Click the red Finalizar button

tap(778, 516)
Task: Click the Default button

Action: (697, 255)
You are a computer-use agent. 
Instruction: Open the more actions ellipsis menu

========================

From the line containing "Task: Click the Default button" through the last line of the records, output each line exactly and nothing more.

Task: Click the Default button

Action: (697, 255)
You are a computer-use agent. 
Instruction: Open the more actions ellipsis menu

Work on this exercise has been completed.